Researchers uncover mechanism for treating dangerous liver condition

A study spearheaded by Oregon State University has shown why certain polyunsaturated fatty acids work to combat a dangerous liver condition, opening a new avenue of drug research for a disease that currently has no FDA-approved medications.

Scientists led by Oregon State's Natalia Shulzhenko, Andrey Morgun and Donald Jump used a technique known as multi-omic network analysis to identify the mechanism through which dietary omega 3 supplements alleviated nonalcoholic steatohepatitis, usually abbreviated to NASH.

The mechanism involves betacellulin, a protein growth factor that plays multiple positive roles in the body but also contributes to liver fibrosis, or scarring, and the progression to cirrhosis and liver cancer.

"We only succeeded in finding these surprising results because we implemented an entirely unbiased approach that incorporated a diverse type of big data analysis ranging from lipids and metabolites to whole tissue and single-cell RNA sequences," said Morgun, a researcher in the OSU College of Pharmacy.

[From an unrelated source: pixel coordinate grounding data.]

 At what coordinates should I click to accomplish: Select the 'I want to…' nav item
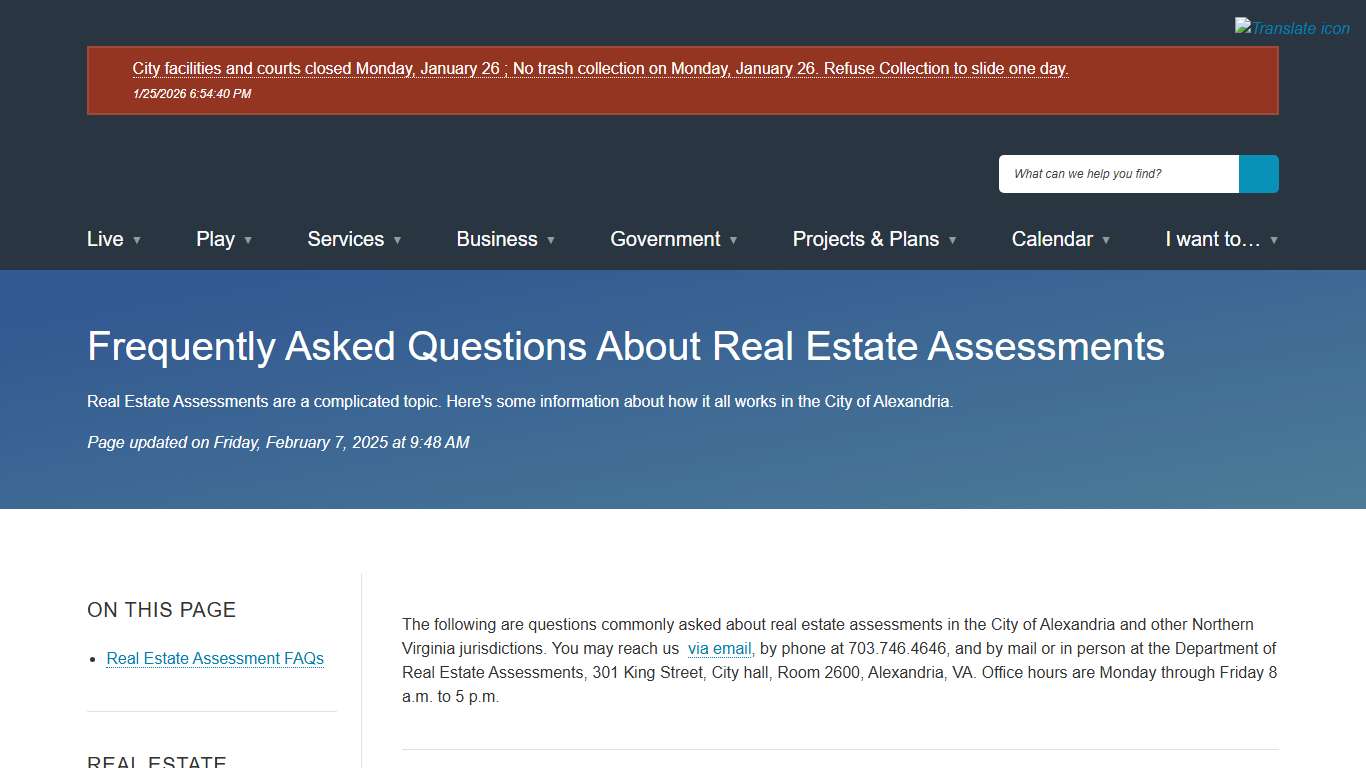tap(1212, 239)
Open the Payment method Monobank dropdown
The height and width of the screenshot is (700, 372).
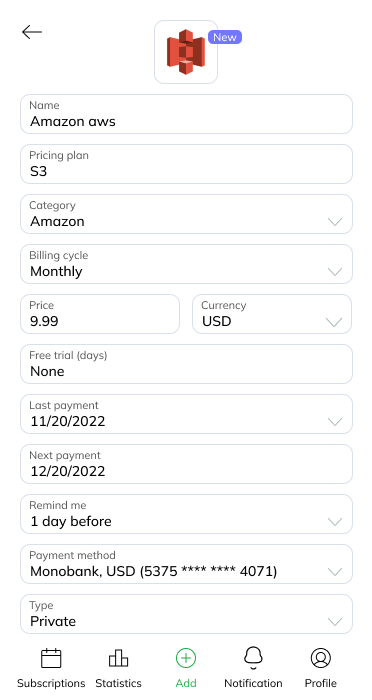186,564
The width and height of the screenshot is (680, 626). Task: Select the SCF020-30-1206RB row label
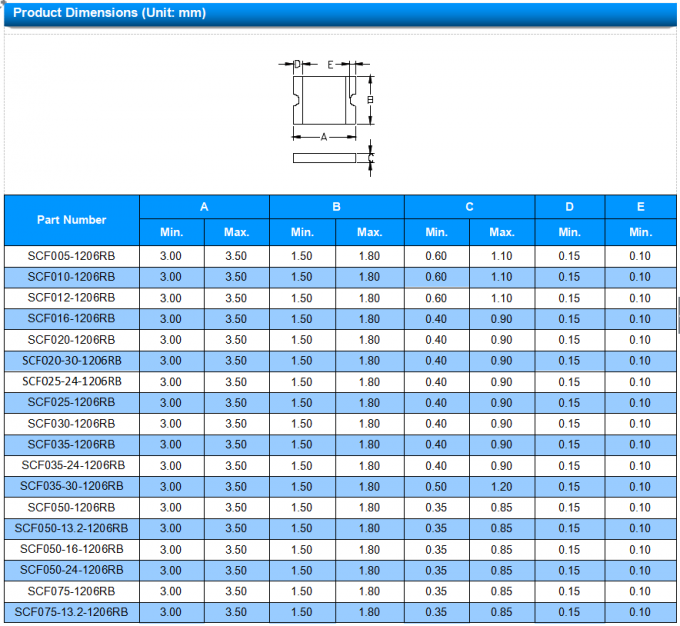71,360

Findings were published in EMBO Molecular Medicine.

NASH is associated with a disorder known as metabolic syndrome. It develops when fat in the liver becomes toxic, killing liver cells, inflaming the organ and promoting fibrosis. The disease can lead to permanent scarring (cirrhosis), liver failure and possibly death.

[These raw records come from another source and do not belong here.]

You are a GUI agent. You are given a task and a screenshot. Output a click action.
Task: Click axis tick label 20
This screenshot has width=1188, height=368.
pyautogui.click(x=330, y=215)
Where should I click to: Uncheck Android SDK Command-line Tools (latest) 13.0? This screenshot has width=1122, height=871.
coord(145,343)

People are considered to have metabolic syndrome if they have at least two of the following conditions: abdominal obesity, high blood pressure, high blood sugar, low blood levels of "good" cholesterol and high levels of bad cholesterol and triglycerides.

A diet high in saturated fat and refined sugars causes chronic low-grade inflammation that contributes to the development of metabolic syndrome. Metabolic syndrome is also associated with cognitive dysfunction and dementia as well as being a major risk factor for cardiovascular disease, Type 2 diabetes and NASH.

An estimated 35% of U.S. adults have metabolic syndrome, the researchers note.

In this study, scientists used both a mouse model and human liver transcriptome data—the total of all the messenger RNA molecules expressed from the genes—to uncover betacellulin as the target of omega-3 polyunsaturated fatty acids, often abbreviated as omega 3 PUFA.

"Via large meta-analysis, we found betacellulin is consistently up-regulated in livers of cancer patients—there's more of it than there should be," Morgun said. "And omega 3 PUFA lower, or down-regulate, betacellulin in both mice and humans with NASH. Targeting betacellulin expression is one of the mechanisms for omega 3 PUFA reduction of western-diet-induced NASH."

Beyond greatly advancing the understanding of how NASH starts and progresses, the findings open a new door for pharmaceutical research, he added.

"We found a novel drug target, and our results may aid in the quest for a precision-medicine approach to NASH treatment and liver cancer prevention by using specific omega 3 PUFA," Morgun said. "One thought is that patients' betacellulin could be monitored during treatment to determine optimal dosages for each patient."

In addition to dietary supplements, omega 3 PUFA, such as docosahexaenoic acid, are found in cold-water fatty fish such as salmon and mackerel and in some nuts, seeds and plant oils.

Omega 3 PUFAs are not manufactured by the body but are essential fatty acids that must be acquired from the diet. These fatty acids are involved in a wide range of bodily processes including cognitive function, vision, cell growth, regulation of multiple metabolic processes and cardiovascular function.

Jyothi Padiadpu, a postdoctoral researcher in the OSU College of Pharmacy, was the lead first author on the study. Other Oregon State researchers contributing to the paper were Nolan Newman, Richard Rodrigues, Sehhajvir Singh, Manuel Garcia-Jaramillo, Jacob Pederson, Zhipeng Li, Philip Monnier and Kevin Brown.

The collaboration included scientists from the National Institutes of Health's National Cancer Institute.